* PROBLEM STATEMENT:
Produce the tally of lines in the material below that hold "user", without anything else.
---------- INPUT FOR THIS TASK
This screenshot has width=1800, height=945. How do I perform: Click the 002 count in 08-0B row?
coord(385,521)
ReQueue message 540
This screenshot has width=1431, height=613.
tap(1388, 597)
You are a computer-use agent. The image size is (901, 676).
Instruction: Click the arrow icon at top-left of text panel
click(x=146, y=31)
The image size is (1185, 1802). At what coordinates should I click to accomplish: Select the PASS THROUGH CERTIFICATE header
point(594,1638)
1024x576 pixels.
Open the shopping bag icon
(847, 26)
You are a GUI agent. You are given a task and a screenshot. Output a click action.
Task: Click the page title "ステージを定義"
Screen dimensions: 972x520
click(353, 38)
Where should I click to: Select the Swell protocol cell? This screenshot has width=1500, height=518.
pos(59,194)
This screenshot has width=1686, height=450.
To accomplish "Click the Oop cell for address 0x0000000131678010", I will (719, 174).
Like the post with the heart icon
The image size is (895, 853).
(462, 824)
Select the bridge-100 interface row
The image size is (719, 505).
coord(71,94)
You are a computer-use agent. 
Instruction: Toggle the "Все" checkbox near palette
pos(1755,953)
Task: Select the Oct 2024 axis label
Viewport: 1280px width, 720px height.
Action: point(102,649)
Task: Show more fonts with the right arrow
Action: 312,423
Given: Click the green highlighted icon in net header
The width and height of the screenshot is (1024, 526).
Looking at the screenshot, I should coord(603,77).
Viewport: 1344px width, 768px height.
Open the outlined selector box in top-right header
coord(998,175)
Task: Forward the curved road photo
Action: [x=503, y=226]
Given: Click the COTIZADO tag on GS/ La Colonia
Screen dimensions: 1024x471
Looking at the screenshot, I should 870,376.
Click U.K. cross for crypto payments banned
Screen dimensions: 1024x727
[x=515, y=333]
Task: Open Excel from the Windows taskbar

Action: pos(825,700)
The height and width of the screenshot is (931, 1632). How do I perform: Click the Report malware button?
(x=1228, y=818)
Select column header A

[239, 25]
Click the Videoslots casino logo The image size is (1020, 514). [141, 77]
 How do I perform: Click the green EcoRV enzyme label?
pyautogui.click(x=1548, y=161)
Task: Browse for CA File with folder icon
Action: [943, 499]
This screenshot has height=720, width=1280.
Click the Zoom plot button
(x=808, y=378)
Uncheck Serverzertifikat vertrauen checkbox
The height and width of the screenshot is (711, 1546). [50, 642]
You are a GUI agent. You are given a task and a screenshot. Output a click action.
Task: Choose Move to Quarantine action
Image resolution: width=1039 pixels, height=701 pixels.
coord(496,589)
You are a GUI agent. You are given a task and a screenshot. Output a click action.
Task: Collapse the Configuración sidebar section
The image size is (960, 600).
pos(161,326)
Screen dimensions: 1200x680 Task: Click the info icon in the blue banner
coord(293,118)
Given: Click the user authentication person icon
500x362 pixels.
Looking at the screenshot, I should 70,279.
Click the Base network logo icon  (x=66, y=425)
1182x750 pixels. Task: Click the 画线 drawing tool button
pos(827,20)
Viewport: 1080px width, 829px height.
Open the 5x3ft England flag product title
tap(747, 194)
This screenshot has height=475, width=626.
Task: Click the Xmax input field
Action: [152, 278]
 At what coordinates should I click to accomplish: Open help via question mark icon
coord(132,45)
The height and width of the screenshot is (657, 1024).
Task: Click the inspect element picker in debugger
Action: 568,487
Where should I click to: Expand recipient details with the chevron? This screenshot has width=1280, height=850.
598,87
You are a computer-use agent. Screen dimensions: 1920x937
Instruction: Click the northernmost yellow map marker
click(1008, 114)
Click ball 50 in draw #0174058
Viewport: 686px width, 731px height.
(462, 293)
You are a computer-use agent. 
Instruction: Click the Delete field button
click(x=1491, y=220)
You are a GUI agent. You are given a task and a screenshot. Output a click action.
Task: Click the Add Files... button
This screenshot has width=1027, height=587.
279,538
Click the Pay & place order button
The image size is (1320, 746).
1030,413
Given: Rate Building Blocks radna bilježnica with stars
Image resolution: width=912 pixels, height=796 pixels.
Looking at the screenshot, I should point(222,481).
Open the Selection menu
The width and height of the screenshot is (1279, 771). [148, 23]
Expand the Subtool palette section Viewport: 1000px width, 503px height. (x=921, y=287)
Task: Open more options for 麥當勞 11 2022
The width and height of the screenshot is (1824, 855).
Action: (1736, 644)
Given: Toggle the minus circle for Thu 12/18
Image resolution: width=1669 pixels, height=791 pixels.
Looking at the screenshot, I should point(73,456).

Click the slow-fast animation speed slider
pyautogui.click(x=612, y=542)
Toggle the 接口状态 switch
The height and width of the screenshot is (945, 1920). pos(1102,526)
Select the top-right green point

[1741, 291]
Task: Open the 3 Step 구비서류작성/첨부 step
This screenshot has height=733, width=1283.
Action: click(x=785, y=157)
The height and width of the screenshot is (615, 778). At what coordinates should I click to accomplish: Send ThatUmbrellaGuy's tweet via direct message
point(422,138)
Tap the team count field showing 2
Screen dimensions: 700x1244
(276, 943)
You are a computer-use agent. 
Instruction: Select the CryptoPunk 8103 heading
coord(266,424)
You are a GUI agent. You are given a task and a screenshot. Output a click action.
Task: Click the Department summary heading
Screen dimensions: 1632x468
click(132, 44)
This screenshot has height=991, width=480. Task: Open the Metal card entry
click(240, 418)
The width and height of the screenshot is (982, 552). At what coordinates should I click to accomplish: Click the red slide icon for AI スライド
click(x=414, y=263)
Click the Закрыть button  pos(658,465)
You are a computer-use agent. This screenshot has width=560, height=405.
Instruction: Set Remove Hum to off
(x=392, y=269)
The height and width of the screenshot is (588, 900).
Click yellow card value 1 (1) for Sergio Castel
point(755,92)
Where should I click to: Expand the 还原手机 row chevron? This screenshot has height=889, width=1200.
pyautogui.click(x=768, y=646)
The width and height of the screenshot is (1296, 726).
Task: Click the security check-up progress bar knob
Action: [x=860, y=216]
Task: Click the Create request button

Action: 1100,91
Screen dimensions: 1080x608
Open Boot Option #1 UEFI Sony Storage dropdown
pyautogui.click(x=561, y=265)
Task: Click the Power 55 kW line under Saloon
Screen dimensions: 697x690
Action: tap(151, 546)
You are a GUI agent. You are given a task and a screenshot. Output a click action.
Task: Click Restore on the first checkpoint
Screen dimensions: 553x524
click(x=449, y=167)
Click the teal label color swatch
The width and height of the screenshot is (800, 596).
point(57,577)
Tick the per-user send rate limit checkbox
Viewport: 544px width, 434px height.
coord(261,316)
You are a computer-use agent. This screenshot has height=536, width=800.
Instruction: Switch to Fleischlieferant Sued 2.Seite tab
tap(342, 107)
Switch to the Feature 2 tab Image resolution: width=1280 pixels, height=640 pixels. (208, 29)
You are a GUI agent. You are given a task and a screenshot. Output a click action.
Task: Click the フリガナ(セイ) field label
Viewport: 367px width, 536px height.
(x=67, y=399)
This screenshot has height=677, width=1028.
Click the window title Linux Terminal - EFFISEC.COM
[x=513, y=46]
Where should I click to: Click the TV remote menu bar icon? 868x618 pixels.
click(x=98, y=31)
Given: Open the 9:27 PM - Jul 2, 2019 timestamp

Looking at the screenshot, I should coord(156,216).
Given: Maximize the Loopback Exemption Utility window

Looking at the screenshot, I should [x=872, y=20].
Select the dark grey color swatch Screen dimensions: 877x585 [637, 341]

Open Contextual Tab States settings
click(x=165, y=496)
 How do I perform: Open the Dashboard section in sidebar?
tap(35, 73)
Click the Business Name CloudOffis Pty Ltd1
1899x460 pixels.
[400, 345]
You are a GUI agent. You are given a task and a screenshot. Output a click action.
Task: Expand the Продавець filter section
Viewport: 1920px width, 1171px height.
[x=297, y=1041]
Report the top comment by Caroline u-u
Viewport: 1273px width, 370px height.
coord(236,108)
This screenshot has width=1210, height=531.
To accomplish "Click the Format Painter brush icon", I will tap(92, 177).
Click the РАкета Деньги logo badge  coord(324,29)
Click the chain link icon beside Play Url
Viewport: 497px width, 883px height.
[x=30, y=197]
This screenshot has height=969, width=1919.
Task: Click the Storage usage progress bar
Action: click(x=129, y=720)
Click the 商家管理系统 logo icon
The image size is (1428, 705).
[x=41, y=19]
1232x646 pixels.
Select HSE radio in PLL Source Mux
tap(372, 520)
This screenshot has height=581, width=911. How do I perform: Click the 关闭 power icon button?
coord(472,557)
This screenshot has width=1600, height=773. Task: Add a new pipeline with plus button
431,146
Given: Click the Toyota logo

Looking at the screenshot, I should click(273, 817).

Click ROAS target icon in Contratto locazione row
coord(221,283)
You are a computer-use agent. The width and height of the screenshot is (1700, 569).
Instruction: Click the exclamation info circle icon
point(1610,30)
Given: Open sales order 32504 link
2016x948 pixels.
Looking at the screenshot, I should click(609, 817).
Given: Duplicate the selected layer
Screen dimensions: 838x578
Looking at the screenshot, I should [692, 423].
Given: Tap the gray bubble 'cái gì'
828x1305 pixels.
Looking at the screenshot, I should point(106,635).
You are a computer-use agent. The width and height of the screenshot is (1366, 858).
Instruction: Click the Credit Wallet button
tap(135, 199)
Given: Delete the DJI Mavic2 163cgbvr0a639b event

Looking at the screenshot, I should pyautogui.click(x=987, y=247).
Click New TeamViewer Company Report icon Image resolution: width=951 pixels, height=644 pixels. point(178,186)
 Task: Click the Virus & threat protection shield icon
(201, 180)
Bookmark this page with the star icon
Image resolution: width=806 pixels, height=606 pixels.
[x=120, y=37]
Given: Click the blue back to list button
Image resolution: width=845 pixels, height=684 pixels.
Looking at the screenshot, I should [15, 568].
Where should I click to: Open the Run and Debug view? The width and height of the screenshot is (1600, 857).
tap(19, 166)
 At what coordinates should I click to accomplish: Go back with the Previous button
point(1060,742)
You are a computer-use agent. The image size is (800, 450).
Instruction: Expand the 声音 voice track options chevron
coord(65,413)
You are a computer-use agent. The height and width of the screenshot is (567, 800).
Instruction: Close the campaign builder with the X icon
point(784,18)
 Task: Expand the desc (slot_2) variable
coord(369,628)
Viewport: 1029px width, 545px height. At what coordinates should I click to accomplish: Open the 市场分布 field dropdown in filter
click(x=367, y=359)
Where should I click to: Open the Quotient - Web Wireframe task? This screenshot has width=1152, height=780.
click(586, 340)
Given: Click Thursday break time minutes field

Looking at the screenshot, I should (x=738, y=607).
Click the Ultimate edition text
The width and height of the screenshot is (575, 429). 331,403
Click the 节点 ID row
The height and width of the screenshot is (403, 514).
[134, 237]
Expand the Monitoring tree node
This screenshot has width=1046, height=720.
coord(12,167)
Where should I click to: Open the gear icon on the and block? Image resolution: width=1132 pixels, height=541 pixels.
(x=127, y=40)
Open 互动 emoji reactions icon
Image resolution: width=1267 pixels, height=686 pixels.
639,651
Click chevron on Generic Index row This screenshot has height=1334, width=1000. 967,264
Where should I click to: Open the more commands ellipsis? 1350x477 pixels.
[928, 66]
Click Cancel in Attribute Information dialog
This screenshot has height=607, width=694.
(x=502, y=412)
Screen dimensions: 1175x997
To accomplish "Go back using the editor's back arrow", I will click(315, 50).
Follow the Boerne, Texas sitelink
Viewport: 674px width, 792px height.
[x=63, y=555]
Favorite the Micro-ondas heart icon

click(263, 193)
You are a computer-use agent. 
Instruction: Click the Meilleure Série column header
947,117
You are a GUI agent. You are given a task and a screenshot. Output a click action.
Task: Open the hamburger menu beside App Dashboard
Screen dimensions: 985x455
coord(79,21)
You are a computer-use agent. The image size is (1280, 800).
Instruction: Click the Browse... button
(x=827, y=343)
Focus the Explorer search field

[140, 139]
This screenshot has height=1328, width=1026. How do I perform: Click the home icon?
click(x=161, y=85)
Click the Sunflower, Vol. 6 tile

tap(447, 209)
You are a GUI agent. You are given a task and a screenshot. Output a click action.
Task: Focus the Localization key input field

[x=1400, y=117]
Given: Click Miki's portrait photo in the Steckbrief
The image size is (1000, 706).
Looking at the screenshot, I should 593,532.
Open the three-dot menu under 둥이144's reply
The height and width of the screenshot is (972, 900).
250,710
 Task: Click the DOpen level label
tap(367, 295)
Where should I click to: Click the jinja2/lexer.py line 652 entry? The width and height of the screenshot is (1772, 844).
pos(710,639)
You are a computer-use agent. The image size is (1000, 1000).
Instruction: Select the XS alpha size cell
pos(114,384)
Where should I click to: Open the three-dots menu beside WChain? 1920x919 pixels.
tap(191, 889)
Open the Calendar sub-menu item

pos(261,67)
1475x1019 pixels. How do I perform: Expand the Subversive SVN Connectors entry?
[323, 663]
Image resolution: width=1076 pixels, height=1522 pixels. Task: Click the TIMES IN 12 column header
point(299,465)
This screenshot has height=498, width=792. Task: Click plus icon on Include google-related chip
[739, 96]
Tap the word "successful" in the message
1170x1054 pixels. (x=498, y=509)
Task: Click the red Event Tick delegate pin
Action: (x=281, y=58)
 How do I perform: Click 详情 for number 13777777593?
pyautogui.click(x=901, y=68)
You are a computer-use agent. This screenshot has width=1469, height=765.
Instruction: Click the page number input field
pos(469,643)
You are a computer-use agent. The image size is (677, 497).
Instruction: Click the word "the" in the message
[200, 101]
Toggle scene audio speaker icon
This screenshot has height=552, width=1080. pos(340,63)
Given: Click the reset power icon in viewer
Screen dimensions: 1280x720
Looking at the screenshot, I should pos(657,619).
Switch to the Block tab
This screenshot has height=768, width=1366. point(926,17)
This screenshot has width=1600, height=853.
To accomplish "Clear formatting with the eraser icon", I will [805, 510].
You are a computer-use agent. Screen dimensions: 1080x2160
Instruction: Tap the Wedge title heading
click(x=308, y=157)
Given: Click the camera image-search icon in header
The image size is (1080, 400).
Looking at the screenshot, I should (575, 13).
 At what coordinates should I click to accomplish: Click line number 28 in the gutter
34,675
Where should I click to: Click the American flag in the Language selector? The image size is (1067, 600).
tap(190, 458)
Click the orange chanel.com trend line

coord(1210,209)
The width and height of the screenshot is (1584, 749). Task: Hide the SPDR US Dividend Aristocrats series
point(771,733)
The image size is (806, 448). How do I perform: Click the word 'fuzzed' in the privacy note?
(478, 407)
--------------------
* ANSWER BOX:
2